I understand that the idea of expressivism holds that an artist should express what he wishes, how he wishes, and perhaps even when he wishes. However, until such time as I can bilk an audience of a thousand or more out of a hundred bucks per seat, walk on stage, puke pea soup on the piano, and be hailed as an expressive genius, I’ll continue to call this work (and efforts like it) crap. It is of a piece with the comment made by someone I met who held a Masters degree in art, who reversed the cliché comment by saying, “I may not know what I like, but I know art.” This notion appalls me down to my very claws and makes my tail itch and get all bushy.

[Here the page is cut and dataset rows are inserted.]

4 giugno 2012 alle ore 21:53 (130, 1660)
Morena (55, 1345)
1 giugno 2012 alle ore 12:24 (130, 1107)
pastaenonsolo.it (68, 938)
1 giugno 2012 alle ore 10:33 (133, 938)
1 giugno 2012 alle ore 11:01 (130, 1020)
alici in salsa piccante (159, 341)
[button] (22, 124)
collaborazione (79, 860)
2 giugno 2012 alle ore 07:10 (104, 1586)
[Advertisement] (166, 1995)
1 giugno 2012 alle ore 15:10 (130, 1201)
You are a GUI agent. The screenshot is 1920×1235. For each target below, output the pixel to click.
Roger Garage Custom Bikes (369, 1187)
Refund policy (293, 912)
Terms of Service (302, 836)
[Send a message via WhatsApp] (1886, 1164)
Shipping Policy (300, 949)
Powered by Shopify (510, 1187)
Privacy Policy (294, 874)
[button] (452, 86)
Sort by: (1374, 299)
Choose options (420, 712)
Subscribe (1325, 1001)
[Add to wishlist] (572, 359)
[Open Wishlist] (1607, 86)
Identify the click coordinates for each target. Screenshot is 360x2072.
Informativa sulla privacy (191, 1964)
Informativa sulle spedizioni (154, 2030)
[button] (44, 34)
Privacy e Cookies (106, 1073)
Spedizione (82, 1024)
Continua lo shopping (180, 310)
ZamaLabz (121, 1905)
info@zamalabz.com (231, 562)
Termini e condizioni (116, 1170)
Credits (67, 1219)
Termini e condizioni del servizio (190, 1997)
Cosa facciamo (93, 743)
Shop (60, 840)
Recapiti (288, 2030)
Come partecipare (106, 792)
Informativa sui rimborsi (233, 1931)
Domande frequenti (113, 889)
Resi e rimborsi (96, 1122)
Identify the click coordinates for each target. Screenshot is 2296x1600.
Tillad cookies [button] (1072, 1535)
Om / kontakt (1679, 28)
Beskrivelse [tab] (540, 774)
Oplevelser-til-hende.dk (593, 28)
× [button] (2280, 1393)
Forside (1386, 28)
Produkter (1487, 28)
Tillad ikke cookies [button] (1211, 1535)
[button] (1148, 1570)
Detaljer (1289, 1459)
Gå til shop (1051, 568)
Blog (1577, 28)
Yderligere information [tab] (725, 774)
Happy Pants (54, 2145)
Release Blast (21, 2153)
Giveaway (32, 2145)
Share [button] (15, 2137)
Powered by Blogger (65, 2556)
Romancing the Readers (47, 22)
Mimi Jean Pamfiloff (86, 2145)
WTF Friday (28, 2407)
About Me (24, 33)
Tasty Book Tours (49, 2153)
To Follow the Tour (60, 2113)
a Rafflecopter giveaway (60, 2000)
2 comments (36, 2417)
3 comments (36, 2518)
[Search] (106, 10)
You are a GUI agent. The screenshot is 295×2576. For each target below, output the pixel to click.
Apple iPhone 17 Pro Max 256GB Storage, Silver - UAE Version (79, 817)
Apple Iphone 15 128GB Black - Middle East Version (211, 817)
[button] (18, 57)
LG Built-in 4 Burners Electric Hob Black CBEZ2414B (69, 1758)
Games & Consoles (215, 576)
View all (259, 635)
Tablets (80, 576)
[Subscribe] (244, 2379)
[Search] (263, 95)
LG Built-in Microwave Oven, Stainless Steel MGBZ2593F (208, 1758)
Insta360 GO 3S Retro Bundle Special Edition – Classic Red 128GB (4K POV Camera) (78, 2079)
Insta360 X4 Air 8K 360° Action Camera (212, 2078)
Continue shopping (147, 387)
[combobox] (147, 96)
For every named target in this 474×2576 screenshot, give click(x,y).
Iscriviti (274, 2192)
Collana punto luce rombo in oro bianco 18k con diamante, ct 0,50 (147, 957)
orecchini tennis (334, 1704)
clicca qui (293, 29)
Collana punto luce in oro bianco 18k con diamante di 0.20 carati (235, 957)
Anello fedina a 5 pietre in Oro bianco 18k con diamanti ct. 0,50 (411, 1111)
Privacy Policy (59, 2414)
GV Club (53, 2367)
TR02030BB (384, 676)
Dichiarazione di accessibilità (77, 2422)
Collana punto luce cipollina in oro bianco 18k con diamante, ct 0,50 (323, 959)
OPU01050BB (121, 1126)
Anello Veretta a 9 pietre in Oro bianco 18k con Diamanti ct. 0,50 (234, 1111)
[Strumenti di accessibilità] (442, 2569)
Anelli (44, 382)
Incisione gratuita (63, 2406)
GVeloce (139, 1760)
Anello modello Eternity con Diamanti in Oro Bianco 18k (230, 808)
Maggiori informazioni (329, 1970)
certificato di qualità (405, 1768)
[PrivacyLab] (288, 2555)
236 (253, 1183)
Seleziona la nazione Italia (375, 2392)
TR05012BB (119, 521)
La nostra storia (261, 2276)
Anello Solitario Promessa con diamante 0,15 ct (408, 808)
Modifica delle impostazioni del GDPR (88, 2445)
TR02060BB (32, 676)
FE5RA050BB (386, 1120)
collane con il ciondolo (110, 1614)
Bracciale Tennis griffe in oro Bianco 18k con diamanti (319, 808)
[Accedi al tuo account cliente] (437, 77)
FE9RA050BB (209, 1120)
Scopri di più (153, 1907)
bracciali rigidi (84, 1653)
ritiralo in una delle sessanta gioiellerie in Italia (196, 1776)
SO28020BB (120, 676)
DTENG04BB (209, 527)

It is this idiotic concept that caused people to spend millions of dollars for a Campbell’s soup can (Warhol) or a canvas splattered by paintball shots (Pollock). Those of us who thought this insane were told that we “just don’t get it,” and are therefore unworthy of being in the presence of this “great art.” Bulletin from the Peanut Gallery: There comes a point where, even when we understand what the guy is attempting, he screwed the pooch, and it’s time to move on before he does the same to us and our wallets.